Vigilantes em greve realizam passeata na Savassi
Nesta quinta (15), vigilantes em greve realizaram uma passeata pela Savassi no horário do almoço. Eles ocuparam algumas faixas da avenida Getúlio Vargas, sentido Savassi/Serra, além de colar adesivos nas fachadas das agências bancárias situadas na região.
Os vigilantes estão em greve desde segunda (12), dia de início da greve dos ônibus.
Aílton é vigilante há 22 anos e trabalha nove horas por dia, em escala de três dias de trabalho por um de folga. Segundo ele, o piso estadual de R$ 1.000,26 não é suficiente para sustentar a família. “Chega final do mês e eu retiro R$ 700 para pagar todos os gastos. Além disso, é injusta a posição dos patrões que, ao invés de conceder aumento, querem retirar benefícios, como redução do adicional noturno”, desabafa.

§ Conjunto de tarefas:
A. Diga se cada afirmação concorda com a notícia sobre a greve dos vigilantes, respondendo sim ou não e citando as palavras da notícia que decidem: (i) A passeata aconteceu no horário do almoço. (ii) Os vigilantes entraram em greve na quinta-feira. (iii) Aílton trabalha oito horas por dia.
B. Prolongue, por favor, a notícia sobre a greve dos vigilantes a partir da última frase apresentada.
As linhas a seguir não têm relação com a notícia sobre a greve dos vigilantes.

§ Dados fornecidos:
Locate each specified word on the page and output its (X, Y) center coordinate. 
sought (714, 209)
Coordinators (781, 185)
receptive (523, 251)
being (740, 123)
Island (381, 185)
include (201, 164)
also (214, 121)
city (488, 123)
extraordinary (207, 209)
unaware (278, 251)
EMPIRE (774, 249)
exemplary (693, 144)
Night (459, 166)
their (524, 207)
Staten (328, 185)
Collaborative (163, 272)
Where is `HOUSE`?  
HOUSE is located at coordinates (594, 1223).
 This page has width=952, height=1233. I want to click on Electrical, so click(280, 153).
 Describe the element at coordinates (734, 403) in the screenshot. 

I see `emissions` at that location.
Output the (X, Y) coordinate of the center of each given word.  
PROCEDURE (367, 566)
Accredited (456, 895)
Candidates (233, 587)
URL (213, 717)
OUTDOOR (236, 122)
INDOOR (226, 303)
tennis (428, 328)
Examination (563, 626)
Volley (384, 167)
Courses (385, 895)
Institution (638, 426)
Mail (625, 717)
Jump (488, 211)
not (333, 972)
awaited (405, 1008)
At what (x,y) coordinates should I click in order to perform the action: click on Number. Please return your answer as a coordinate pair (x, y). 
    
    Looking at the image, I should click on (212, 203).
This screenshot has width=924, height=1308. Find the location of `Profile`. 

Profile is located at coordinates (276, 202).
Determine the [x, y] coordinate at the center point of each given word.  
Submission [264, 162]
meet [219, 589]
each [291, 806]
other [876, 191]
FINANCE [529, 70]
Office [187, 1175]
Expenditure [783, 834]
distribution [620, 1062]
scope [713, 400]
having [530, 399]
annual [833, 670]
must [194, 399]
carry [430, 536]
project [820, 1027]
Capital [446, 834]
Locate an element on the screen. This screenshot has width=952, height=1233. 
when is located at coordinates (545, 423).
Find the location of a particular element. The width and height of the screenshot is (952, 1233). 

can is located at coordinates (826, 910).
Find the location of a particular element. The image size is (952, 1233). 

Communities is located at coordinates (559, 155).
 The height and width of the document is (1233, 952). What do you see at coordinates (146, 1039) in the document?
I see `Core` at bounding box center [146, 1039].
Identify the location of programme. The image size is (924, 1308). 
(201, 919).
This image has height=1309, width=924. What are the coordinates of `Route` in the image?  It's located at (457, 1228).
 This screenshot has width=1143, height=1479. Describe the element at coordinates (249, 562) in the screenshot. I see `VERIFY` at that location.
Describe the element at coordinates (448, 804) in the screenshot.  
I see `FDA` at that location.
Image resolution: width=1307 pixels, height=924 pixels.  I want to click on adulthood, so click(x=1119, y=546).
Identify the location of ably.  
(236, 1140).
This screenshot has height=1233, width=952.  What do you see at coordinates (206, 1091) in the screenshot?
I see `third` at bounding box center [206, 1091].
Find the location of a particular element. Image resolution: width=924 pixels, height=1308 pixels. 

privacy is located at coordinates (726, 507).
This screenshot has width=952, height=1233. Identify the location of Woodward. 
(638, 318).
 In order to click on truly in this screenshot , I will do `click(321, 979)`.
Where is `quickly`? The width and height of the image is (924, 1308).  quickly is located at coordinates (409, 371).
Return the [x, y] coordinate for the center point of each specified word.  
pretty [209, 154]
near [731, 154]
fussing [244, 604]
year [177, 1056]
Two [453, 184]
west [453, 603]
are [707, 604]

§ Suas respostas escritas:
A.
(i) Sim: "realizaram uma passeata pela Savassi no horário do almoço".
(ii) Não: "Os vigilantes estão em greve desde segunda (12)".
(iii) Não: "trabalha nove horas por dia".

B.
“Exigimos uma qualidade de vida para o vigilantes, os patrões têm o direito deles, mas nós também temos o nosso”, diz Zé cláudio, vigilante há quatro anos.
A categoria reivindica reajuste de 16%, aumento de 30% no adicional de risco de vida e tíquete-alimentação no valor de R$ 18 por dia. A última proposta das empresas de vigilância oferecia 6,08% de reajuste adicional, aumento de 3% no risco de vida e tíquete diário de R$ 6,50.
Segundo o Sindicato de Vigilantes de Minas Gerais, ontem, 40 agências bancárias da capital ficassem fechadas ou tivessem o atendimento reduzido devido à greve.